The exclusion section applicable to Coverage "S" provides that the insuring agreement does not apply:

"(a) to bodily injury sustained in the course of his occupation by any person while engaged (1) in duties incident to the operation, loading or unloading of, or as an assistant on, a public or livery conveyance or commercial automobile * *." (Emphasis Supplied)

With this policy in force Mr. Ferguson was killed on November 6, 1962, while operating a road machine (caterpillar road scraping machine) in the course of his employment as an operator of such machines for the County of Calhoun. At the time of his death Mr. Ferguson was engaged in *297 scraping a public road in Calhoun County and in turning the machine around he backed it into a fill area, off to the side of the road, causing the machine to turn over on top of him, causing instant death.

The facts were not disputed. The trial court gave the affirmative charge at the request of State Farm based upon his opinion that as a matter of law the coverage provided by the policy did not extend to the accident involved because it was excluded under section (a) above. In other words, it was the opinion of the trial court that the vehicle which caused the death of the insured was a "commercial automobile" within the meaning of the exclusion provision. We concur.

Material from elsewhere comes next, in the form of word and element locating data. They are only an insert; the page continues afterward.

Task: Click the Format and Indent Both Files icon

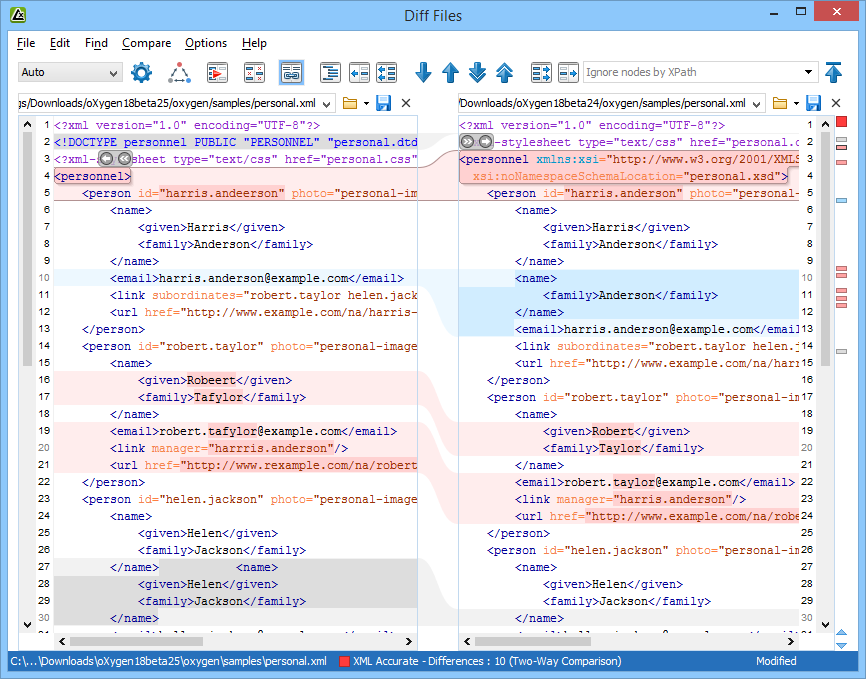Action: coord(329,73)
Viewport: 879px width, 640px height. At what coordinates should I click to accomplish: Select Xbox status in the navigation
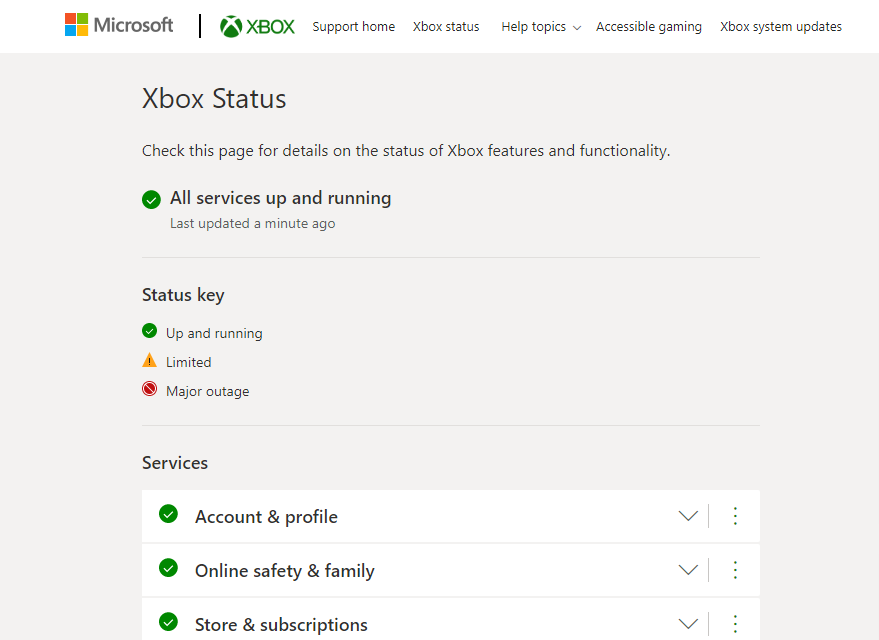pyautogui.click(x=446, y=27)
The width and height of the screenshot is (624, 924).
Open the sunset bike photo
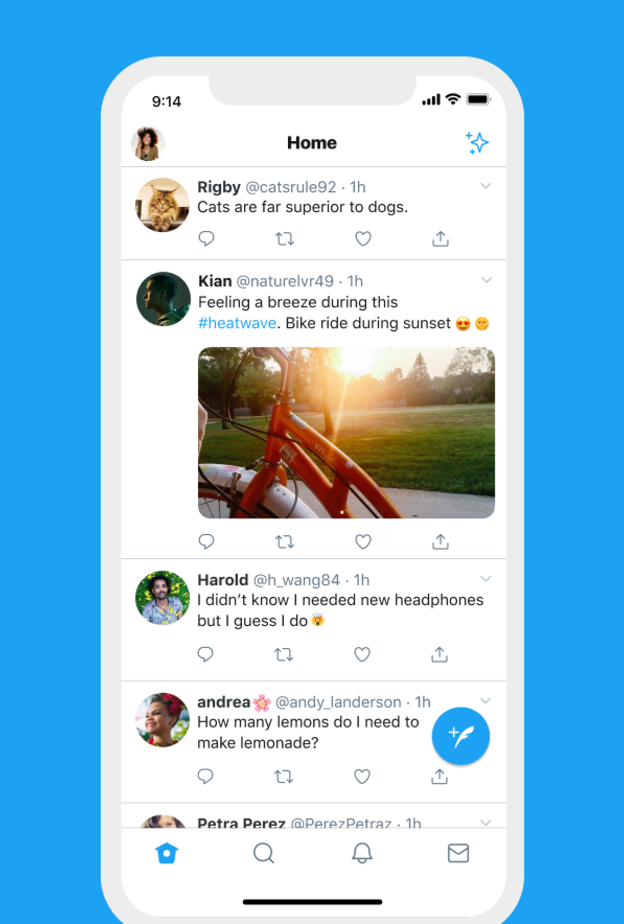[346, 432]
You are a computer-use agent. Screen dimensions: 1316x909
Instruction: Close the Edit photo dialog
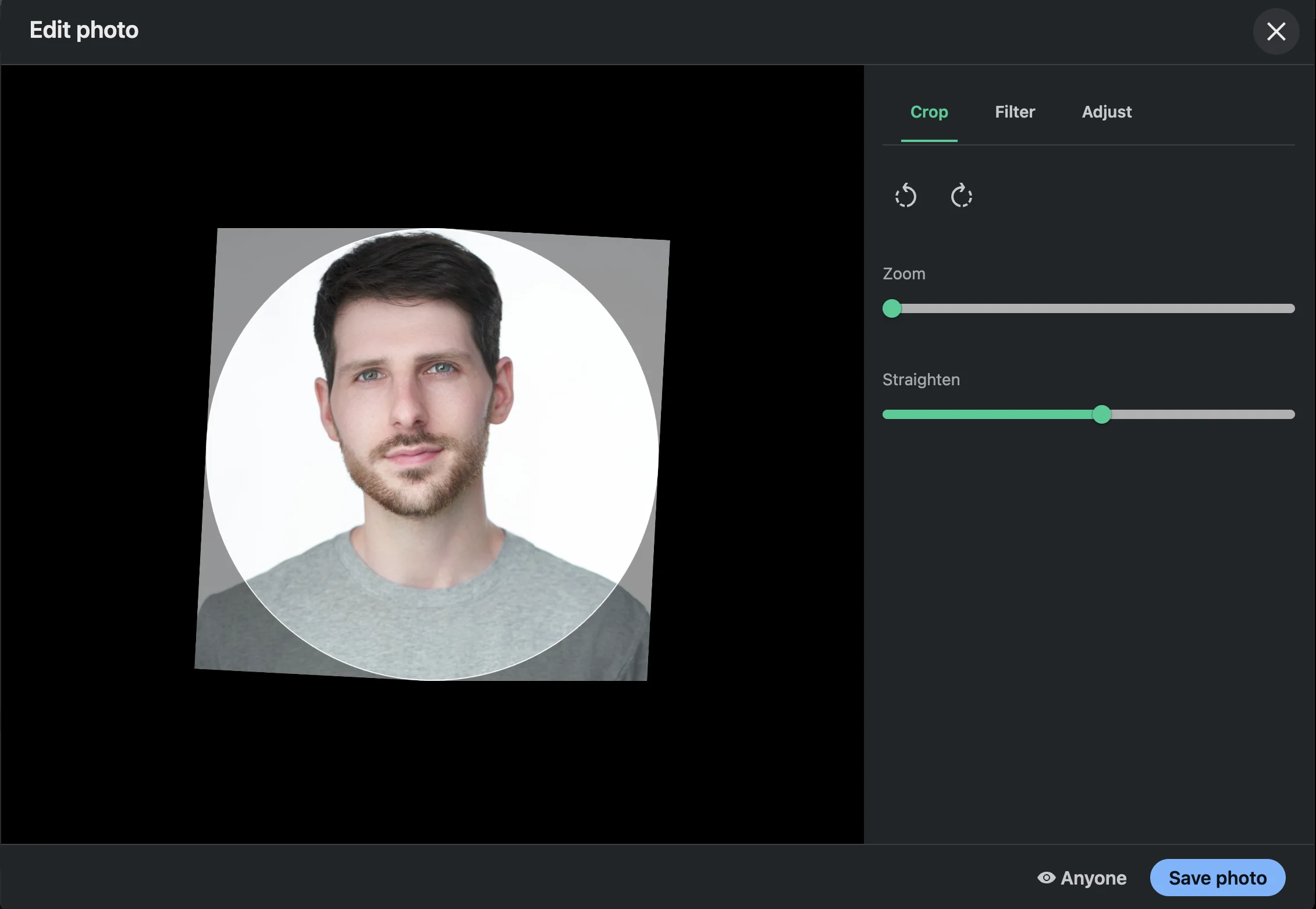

Appellant argues the well-established principles applicable to the construction of insurance policies. It is true that in case of ambiguity the provisions of a policy are to be construed against the insurer. However, we do not find that ambiguity here. We think there is no room for the operation of these rules where the provisions are free from ambiguity.

We have found only one case involving this exact exclusion provision. In that case the court held that the term "commercial automobile" was not an ambiguous term, but "has a meaning readily ascertainable in the plain, ordinary, and popular sense of the language used." Hardee v. Southern Farm Bureau Casualty Ins. Co., (La.App.), 127 So.2d 220. This case involved the death of the insured while attempting to free his pulpwood truck which had become stuck. The policy covered the decedent's 1957 Ford passenger automobile, and carried the exact exclusion provision involved here. The court held that the pulpwood truck, which was owned by the insured, decedent, was for purposes of the exclusion clause a "commercial automobile." We think clearly under the facts here that the county-owned caterpillar road machine being operated by the decedent in the course of his employment was a "commercial automobile" within the clear meaning of the exclusion. It was certainly being used for "commercial purposes" as opposed to private or pleasure purposes and the nature of the machine itself dictates that the use to which it is to be put generally is commercial in the ordinary meaning of the term.

We are unpersuaded by the argument made by appellant that ambiguity exists in the provisions of the policy sued upon and are in agreement with the trial court that the exclusion operated to exclude recovery under the facts as shown.

Affirmed.

LIVINGSTON, C. J., and MERRILL and HARWOOD, JJ., concur.